On 4/3/07, Max Dyckhoff <[EMAIL PROTECTED]> wrote:
My instance of vim (gvim on Windows) appears to have a memory leak, which makes 
me sad. Is this a common thing for everyone, or is there something in my setup 
which might be causing it? It's pretty serious.

When I start gvim and load my standard session, it will take up about 86MB of 
RAM. This includes dozens of buffers, splits, tabs and syntax, so I'm not 
really worried. After about four hours it will be up to more like 120MB, and 
after a couple of days it will be 200MB+.

Loading a "fresh" copy of gvim with all the plugins and my .vimrc, there are 
various actions I can see that increase the memory usage as reported by the Windows Task 
Manager. I have no idea on the validity of the Task Manager, but it's all I have on 
Windows.

        :sp on a new buffer causes a raise of 4-8K.
        :q on a split causes a raise of 4-8K.
        Switching to/from gvim causes a small increase, typically 4-8K for a 
few switches.
        Searching (with *) for a word in a .c file (with syntax highlighting)
○ ○ ○ ○ ○
## Short exercise 1:
In the records, rewrite the lines from the one with "Key (1263, 28)" to the one with "THE JAMONERÍA (578, 86)", changing "Hide advertising" to "Remove advertising" and leaving everything else the same. Omit the pictures.
The gvim memory-leak post has no connection to the records.

## Material for the task:
○ ○ ○ ○ ○
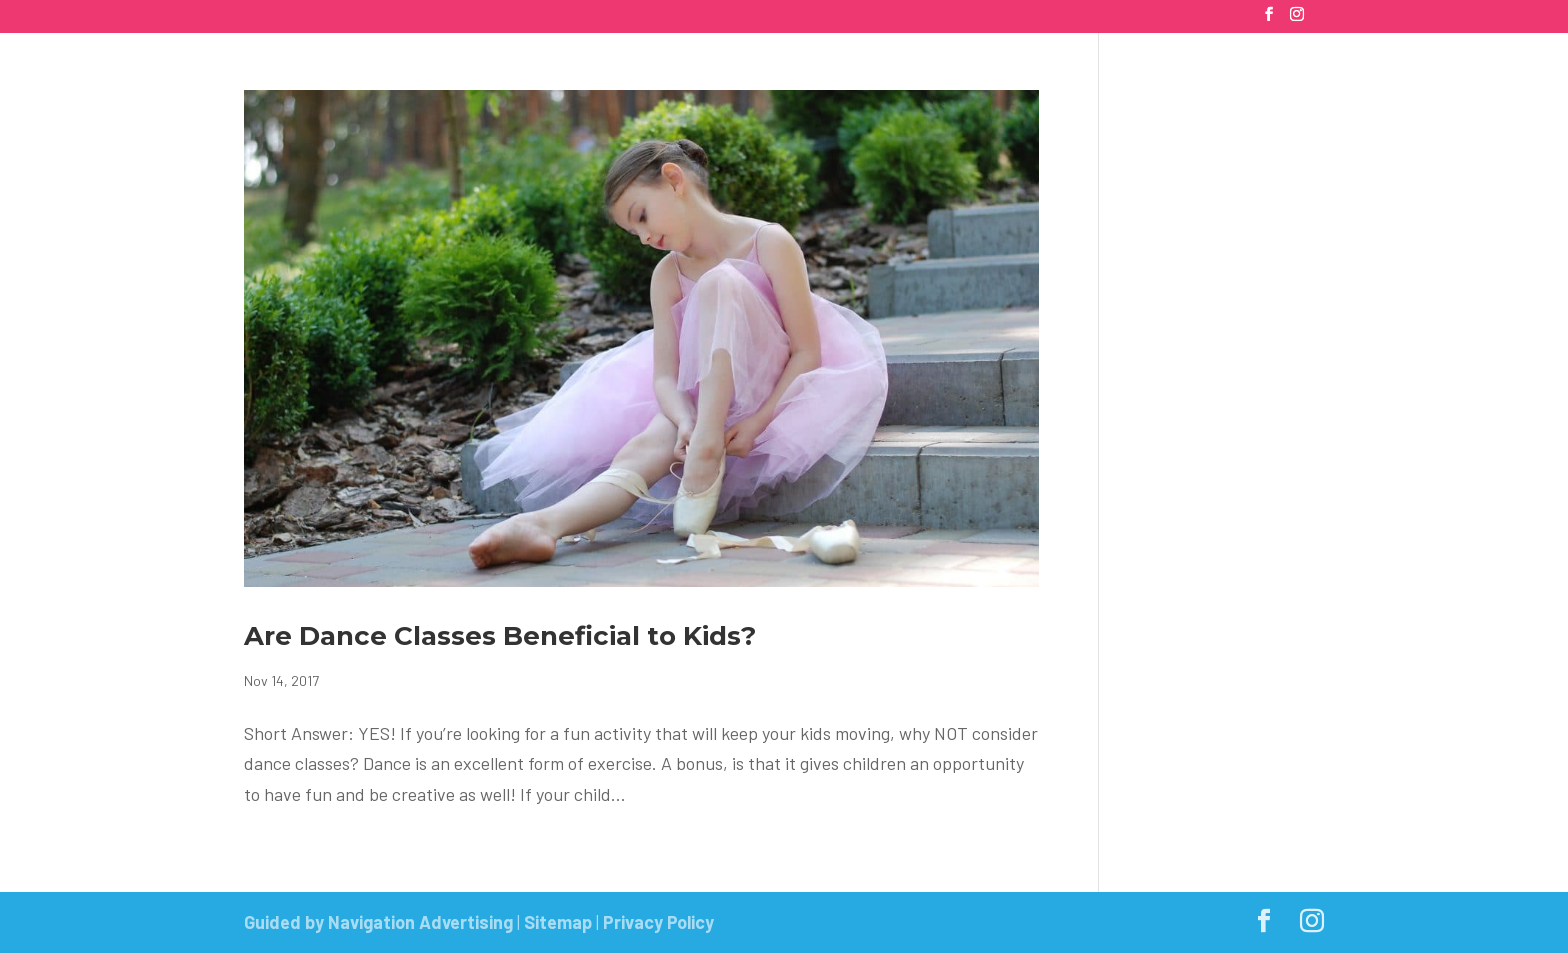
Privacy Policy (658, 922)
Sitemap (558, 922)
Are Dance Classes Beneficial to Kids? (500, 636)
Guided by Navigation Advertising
○ ○ ○ ○ ○
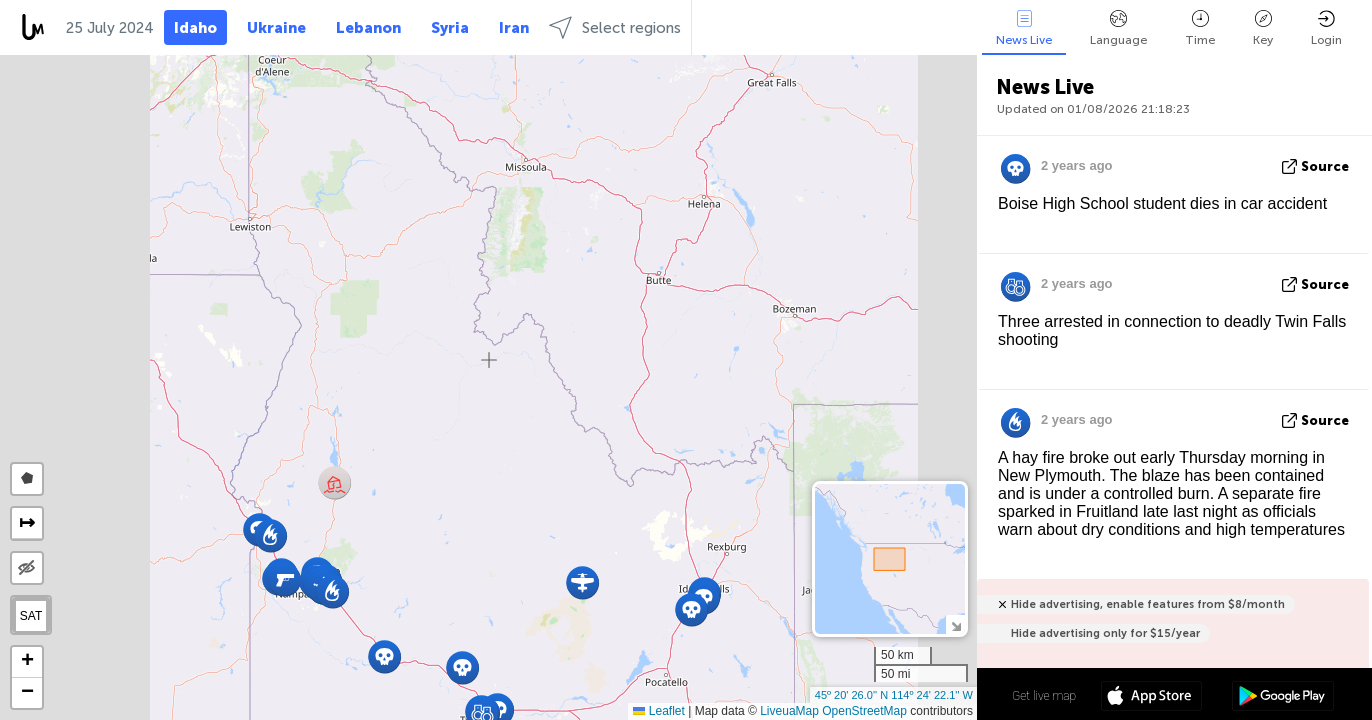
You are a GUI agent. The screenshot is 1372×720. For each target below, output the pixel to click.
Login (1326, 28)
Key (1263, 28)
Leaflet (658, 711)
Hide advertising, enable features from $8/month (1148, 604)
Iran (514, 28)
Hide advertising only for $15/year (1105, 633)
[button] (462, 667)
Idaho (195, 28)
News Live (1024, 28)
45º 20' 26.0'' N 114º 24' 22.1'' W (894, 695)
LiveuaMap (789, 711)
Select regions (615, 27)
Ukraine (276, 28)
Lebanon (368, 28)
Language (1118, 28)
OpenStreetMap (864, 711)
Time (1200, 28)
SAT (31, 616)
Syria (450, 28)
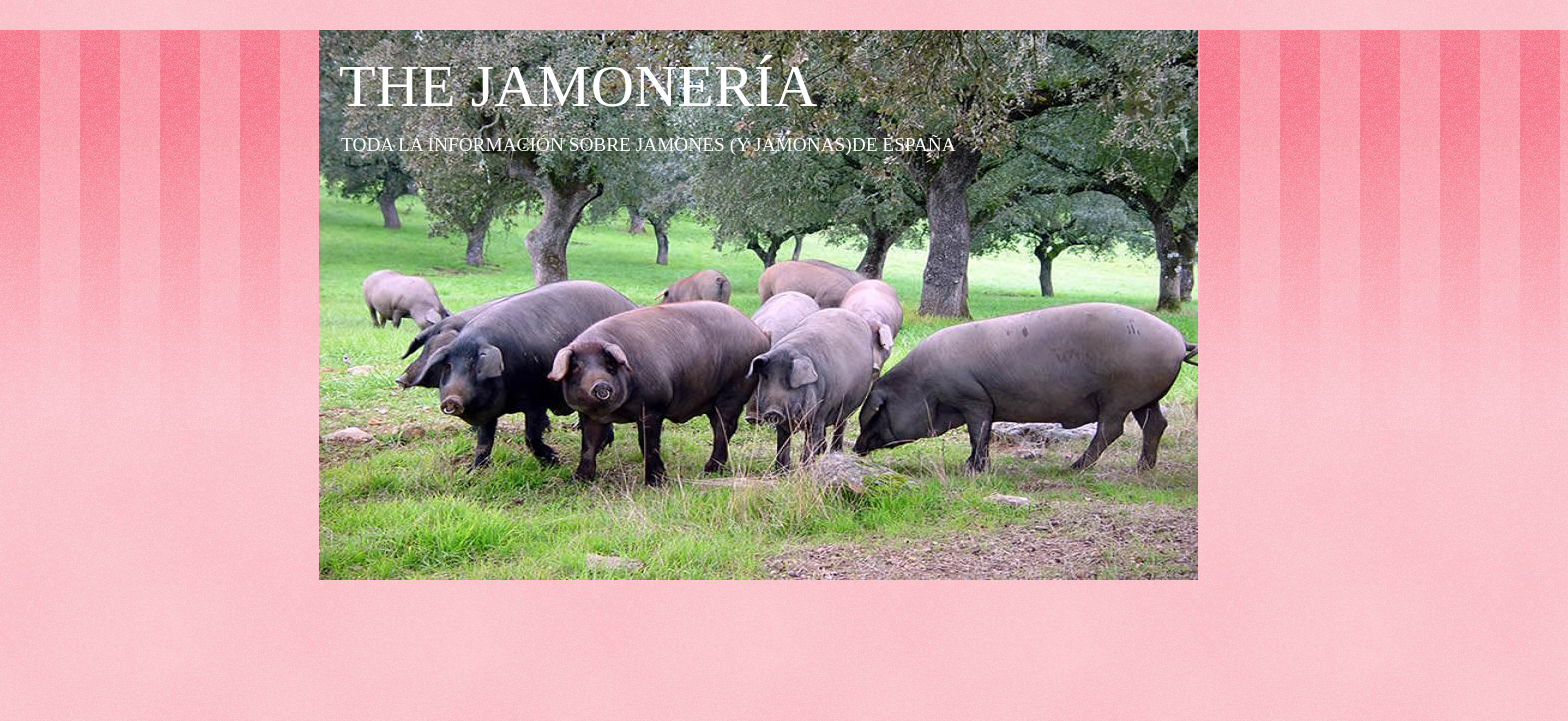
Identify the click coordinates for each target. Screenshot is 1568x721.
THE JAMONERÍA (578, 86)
○ ○ ○ ○ ○
## Short exercise 2:
Reproduce verbatim the part of the gvim memory-leak post from "When I start" to "few switches.".

## Worked solution 1:
Key (1263, 28)
Leaflet (658, 711)
Remove advertising, enable features from $8/month (1148, 604)
Iran (514, 28)
Remove advertising only for $15/year (1105, 633)
[button] (462, 667)
Idaho (195, 28)
News Live (1024, 28)
45º 20' 26.0'' N 114º 24' 22.1'' W (894, 695)
LiveuaMap (789, 711)
Select regions (615, 27)
Ukraine (276, 28)
Lebanon (368, 28)
Language (1118, 28)
OpenStreetMap (864, 711)
Time (1200, 28)
SAT (31, 616)
Syria (450, 28)
Identify the click coordinates for each target. Screenshot is 1568x721.
THE JAMONERÍA (578, 86)

## Worked solution 2:
When I start gvim and load my standard session, it will take up about 86MB of 
RAM. This includes dozens of buffers, splits, tabs and syntax, so I'm not 
really worried. After about four hours it will be up to more like 120MB, and 
after a couple of days it will be 200MB+.

Loading a "fresh" copy of gvim with all the plugins and my .vimrc, there are 
various actions I can see that increase the memory usage as reported by the Windows Task 
Manager. I have no idea on the validity of the Task Manager, but it's all I have on 
Windows.

        :sp on a new buffer causes a raise of 4-8K.
        :q on a split causes a raise of 4-8K.
        Switching to/from gvim causes a small increase, typically 4-8K for a 
few switches.